** Extract to read **

Archeograph by Sam Jacob
Archeograph is a two dimensional representation of the layering of landscapes, environments and history of Jacob’s neighborhood in London, submitted as part of the 10x10 Drawing London competition. Each of our speculative cycles for this project is a play on the condensed city, exploring different scales at which urban landscapes can be represented and how changing context impacts the reading of the elements originally attributed to London. Peak City explores spatializing the drawing as an entire urbanism. After 21 days this might become Central Pig Pen, which uses the elements to create a dynamic park space for humans as well as pigs, an easily overlooked demographic. Cornice (Tower?) is a single architectural element: a cornice, or maybe it is a skyscraper… hard to say. Archaeotherium turns the drawing into a traveling stage set, meant for performances to be held from any side, maybe multiple at once, maybe even while it’s traveling.

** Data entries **

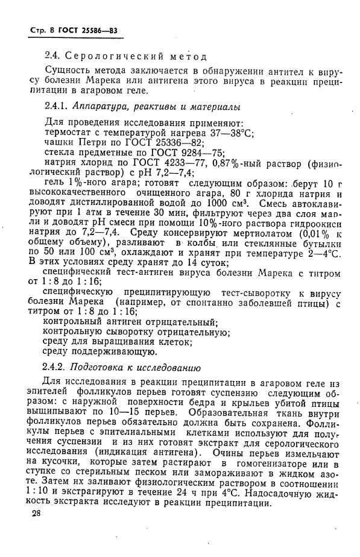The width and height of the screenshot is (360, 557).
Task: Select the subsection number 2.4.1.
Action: click(57, 107)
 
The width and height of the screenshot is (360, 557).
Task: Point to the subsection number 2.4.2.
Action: click(57, 367)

** Assignment 1 **
Translate this sentence from the passage on Archeograph into Spanish: "Peak City explores spatializing the drawing as an entire urbanism."
** Assignment 2 **
According to the passage on Archeograph, which competition was Archeograph submitted to?
** Assignment 3 **
Continue the passage on Archeograph from its last sentence.

** Task response 1 **
Peak City explora la espacialización del dibujo como un urbanismo completo.

** Task response 2 **
The 10x10 Drawing London competition.

** Task response 3 **
Detroit Reassembly Plant by T+E+A+M
The Detroit Reassembly Plant reimagines the ruins of rundown buildings in Detroit as a source for materials for building the new. Selective demolition of existing structures and insertion of off-site waste materials produced by the city of Detroit allow for the continuation of the Packard Plant as a testing ground for innovative and experimental processes to take place. Our various possibilities for this project come from layering the original projects goals and representation with representation techniques and narratives of other architectural typologies, projects, and even simple architectural things. We reimagined the reassembly plant first as Le Suburbia, the Columbus neighborhood that Hilliard wishes it was. After 21 days it might become Detroit Armchair, a simple 562 piece build, no different than your average IKEA chair. The Diorama Iteration explores the possibility of the thing being merely an architectural model. And finally, we have proposed a contemporary revamp of the 1909 theorem in which one drawing provides the ingredients for several vastly different worlds.
Flatbed Junk by NemeStudio
Flatbed Junk is a project suggesting that the world is being overtaken by junk-space or the endless interior, most of which is encapsulated in a blank exterior. The drawing is representative of a satellite view of a large building which uses the flattened reading of junk to hide uniform architectural content within. The possible cycles of this project reconceptualize the original narrative to either exaggerate or reject the idea of an endless interior, and explore the ideas of junkiness. Sometimes this materializes as an interior shown as a continuous exterior, like in Mechanical Contents, or as a literal Junk Yard. Blocs o’ Bla explores junkiness as a means of building, appropriating First Office’s intentionally inaccurate construction method, while Phun Haus utilizes those flat textures and colors to develop a series of differentiated extremes. A perfect scene for a viral parkour video shot.